WORK ORDER: Each line of the listing that includes "with" should be reported.
------------------------------------------------
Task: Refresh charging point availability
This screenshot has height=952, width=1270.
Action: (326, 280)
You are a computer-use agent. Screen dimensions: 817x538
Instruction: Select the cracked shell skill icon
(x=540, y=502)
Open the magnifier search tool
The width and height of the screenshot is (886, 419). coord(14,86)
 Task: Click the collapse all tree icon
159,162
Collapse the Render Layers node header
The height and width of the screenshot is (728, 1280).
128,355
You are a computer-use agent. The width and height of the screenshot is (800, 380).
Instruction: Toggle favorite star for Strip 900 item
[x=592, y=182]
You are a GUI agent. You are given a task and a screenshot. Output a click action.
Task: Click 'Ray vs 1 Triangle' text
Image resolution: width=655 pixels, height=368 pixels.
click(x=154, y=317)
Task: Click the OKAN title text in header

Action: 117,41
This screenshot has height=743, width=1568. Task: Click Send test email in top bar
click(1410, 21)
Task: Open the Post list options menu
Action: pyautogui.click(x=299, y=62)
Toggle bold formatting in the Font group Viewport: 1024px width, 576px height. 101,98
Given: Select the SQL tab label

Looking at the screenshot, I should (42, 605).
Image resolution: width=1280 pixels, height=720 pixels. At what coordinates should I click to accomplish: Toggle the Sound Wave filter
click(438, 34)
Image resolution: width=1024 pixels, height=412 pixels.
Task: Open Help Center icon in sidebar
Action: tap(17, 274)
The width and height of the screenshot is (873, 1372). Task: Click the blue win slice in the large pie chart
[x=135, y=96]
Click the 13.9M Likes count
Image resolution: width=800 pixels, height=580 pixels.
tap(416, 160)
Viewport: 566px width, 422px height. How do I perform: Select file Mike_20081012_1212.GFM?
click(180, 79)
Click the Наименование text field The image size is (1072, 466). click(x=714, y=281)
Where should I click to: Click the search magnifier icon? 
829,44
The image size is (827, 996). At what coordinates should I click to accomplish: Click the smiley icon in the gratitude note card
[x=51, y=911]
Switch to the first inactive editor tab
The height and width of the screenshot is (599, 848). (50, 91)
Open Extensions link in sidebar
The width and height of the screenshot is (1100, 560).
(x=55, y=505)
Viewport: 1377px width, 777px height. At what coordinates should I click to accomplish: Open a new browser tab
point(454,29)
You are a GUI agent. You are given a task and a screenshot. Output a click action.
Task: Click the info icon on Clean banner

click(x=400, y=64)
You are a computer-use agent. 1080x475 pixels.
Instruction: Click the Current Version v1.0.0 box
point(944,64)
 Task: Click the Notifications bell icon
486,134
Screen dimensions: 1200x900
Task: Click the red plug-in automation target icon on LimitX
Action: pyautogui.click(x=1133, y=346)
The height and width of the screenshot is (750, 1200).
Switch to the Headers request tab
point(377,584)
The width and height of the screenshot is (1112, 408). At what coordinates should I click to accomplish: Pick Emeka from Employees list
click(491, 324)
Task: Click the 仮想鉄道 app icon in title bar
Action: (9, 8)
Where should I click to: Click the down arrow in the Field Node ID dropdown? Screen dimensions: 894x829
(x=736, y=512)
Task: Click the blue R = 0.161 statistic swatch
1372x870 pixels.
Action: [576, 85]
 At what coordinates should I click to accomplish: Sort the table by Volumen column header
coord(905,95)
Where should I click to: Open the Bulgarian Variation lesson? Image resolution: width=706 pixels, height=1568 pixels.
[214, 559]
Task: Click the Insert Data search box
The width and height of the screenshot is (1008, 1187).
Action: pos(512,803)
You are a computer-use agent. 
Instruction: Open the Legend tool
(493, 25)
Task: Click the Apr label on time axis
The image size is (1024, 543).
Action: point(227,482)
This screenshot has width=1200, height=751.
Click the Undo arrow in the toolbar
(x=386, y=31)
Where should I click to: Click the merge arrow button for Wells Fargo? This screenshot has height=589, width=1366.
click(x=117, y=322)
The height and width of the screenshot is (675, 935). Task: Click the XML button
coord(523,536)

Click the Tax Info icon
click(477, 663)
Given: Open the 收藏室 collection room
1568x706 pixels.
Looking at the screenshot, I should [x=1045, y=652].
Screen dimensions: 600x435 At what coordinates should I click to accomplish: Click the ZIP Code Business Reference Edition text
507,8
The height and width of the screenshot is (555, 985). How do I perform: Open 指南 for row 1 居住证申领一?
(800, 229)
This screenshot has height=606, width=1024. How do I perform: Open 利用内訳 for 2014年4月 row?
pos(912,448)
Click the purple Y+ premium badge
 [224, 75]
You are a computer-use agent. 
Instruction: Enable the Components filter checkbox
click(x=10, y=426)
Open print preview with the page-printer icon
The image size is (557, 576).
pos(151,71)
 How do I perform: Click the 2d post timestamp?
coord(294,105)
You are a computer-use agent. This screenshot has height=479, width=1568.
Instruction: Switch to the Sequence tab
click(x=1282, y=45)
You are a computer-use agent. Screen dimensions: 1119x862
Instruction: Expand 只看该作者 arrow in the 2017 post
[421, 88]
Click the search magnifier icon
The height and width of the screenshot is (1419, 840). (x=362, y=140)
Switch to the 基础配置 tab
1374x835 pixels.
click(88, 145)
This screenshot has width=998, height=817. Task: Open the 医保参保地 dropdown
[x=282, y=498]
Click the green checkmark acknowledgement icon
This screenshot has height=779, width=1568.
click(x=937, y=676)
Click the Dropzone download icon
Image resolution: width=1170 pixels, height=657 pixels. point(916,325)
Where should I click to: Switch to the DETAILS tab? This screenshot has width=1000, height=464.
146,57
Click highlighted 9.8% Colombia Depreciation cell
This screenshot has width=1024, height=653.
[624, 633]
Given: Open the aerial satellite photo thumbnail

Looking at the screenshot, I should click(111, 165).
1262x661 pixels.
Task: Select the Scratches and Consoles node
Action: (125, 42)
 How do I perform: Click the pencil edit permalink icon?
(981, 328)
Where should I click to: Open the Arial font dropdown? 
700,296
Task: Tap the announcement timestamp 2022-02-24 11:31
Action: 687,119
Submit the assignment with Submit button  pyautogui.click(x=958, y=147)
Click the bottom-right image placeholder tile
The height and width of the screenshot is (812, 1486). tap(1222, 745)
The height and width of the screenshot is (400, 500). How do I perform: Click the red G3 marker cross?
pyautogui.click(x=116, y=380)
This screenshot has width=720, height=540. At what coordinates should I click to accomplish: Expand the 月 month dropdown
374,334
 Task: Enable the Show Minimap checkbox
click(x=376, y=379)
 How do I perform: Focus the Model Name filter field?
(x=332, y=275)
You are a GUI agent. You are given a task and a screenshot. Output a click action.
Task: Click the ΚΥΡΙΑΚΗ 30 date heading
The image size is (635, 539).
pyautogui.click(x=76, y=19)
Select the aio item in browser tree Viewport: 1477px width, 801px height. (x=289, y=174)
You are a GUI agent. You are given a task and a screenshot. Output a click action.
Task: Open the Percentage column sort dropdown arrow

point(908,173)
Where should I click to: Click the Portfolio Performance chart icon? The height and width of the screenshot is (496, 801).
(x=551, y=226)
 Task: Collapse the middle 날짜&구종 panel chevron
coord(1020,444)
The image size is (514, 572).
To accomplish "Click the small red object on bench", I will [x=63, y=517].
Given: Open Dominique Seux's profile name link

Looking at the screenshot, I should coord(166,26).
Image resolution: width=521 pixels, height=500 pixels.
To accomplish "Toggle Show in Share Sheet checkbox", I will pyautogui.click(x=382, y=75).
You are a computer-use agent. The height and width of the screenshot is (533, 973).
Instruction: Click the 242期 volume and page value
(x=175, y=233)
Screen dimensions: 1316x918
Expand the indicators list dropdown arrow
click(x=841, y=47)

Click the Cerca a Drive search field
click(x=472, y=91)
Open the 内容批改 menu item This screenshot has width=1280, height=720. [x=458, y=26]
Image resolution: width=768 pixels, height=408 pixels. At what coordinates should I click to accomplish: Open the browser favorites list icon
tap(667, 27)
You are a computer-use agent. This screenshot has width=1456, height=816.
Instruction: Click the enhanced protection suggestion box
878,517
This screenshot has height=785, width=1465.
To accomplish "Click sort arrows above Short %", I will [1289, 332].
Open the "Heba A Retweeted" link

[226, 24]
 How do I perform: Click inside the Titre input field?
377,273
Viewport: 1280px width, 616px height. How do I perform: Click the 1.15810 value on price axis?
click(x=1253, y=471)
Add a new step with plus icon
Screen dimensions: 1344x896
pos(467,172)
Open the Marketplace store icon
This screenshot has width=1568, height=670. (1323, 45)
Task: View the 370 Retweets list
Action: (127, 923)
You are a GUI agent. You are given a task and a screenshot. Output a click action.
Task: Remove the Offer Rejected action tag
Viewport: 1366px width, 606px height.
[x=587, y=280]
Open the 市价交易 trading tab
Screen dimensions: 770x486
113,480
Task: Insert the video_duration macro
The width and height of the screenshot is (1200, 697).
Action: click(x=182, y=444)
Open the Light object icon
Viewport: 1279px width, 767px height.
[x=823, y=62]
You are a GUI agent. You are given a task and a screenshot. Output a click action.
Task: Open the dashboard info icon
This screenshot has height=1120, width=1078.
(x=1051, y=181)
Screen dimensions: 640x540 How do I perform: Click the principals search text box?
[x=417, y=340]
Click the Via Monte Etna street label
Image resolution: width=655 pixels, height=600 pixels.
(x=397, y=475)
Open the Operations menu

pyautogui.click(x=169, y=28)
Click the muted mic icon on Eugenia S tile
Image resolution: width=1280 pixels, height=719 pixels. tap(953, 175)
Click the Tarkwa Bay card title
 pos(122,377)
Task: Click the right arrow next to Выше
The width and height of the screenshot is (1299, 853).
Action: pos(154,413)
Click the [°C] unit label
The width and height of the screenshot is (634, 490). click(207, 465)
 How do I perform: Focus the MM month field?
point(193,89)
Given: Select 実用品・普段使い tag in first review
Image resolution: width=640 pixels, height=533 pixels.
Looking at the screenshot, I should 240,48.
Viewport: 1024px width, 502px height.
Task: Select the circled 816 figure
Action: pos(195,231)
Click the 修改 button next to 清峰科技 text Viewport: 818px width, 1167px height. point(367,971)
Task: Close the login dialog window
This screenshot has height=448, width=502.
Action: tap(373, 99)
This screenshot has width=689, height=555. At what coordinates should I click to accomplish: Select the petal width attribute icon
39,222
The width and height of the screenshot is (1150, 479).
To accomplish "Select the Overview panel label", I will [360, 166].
------------------------------------------------
OUTPUT:
Open print preview with the page-printer icon
Submit the assignment with Submit button  pyautogui.click(x=958, y=147)
Add a new step with plus icon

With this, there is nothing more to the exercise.